Comecemos pelo início, que é como quem diz, pela entrada no restaurante e as primeiras impressões. No Parque das Nações, perto do Centro Comercial Vasco da Gama, um espaço amplo paredes meias com o H3, com o qual divide o pátio-esplanada. No interior, uma sala em que estantes e objectos de decoração da China criam nichos e dividem o espaço. No lado esquerdo, mais à frente, três salas privadas, pequenas e com uma mesa redonda, convidam os grupos, as festas de famílias e os almoços e jantares de negócios. A decoração prima pelos elementos que aprendemos a identificar como os desta região, o som da pipa espalha-se discretamente pelo espaço e lembra outras paisagens. Madeiras escuras, atoalhados encarnados, loiças azuis e brancas, e ainda as paisagens montanhosas em traços finos, os biombos pretos e marfim, uma escultura de um guerreiro, jarras opulentas e uma escultura de madeira representando símbolos tradicionais, como as garças e os anciãos, chamando boa fortuna, sorte, dinheiro e longa vida. Esta escultura introduz a história desta marca de forma curiosa no primeiro da restaurante da cadeia na Europa: veio da China já há alguns anos e ocupa lugar central na sala deste novo espaço, em jeito de boas vindas. A ela se juntam os patos cerâmicos, imagem de marca da Quanjude.

Na China, Quanjude é sinónimo de pato à Pequim de qualidade. Um nome que é reconhecido por boa parte da população e é sobretudo associado a experiências gastronómicas mais refinadas. Afinal, como veremos, a confecção desta iguaria corresponde a uma “arte” que tem vindo a ser aperfeiçoada ao longo dos séculos, processo no qual esta cadeia se tornou especialista.
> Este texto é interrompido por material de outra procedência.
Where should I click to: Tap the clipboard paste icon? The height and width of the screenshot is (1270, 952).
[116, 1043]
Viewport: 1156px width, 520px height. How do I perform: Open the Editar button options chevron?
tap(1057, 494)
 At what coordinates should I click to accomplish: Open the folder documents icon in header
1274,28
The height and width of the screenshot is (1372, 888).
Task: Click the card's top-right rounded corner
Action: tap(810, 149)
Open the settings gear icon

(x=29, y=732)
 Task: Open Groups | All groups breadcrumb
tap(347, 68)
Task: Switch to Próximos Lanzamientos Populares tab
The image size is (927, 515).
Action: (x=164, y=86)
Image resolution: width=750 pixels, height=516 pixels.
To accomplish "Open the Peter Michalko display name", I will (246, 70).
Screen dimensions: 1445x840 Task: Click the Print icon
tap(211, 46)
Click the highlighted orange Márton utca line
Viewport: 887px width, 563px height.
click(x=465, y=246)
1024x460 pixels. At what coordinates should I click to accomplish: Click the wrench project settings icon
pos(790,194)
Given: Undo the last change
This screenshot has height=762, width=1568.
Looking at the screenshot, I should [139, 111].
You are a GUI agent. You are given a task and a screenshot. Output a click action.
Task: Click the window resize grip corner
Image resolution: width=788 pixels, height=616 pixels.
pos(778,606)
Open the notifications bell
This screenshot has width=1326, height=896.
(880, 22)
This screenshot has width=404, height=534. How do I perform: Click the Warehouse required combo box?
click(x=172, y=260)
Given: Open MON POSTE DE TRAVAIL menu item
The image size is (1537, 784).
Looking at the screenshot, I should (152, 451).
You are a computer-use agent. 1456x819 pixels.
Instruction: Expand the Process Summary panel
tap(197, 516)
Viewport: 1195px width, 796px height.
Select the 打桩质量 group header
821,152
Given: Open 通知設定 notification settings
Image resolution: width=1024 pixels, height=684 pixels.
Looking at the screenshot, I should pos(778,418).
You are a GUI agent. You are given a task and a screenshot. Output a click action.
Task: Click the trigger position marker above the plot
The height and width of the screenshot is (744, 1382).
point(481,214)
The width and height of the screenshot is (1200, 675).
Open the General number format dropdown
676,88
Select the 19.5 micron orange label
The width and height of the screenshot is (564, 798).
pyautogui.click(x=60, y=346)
Yang Yue, a simpática filha de um dos sócios responsáveis pela vinda desta cadeia para Portugal, guiou-nos não só pelas histórias da arte chinesa, área em que se encontrava à-vontade por ser estudante de belas-artes, como pelos processos culinários que culminam nas iguarias que nos foram sendo servidas.

Uma entrada típica, umas tiras de carne de vaca frias, marinadas, temperadas com ervas e um sabor forte, iniciaram a viagem gastronómica, e logo se seguiu a estrela da ementa.

No Quanjude, tal como noutros restaurantes chineses, servir pato à Pequim implica servir mais do que um prato. O principal, claro, é o que melhor conhecemos, as tiras de pato finas com pele vermelha e muito estaladiça, que se servem em crepezinhos leves compostos com alho francês, pepino e molho hoisin, um molho adocicado feito com soja, alho, malagueta, vinagre, açúcar, entre outros ingredientes, e que é bastante usado na cozinha chinesa, sobretudo neste prato e em mariscos. A qualidade da carne destacou-se, saborosa e tenra, resultado do nomeado processo longo. Como os chineses, na cozinha, gostam de aproveitar tudo, com as partes do pato que não são usadas no prato principal faz-se uma sopa de caldo muito translúcido e ainda um prato de carne com ossinhos salteados com pimenta preta.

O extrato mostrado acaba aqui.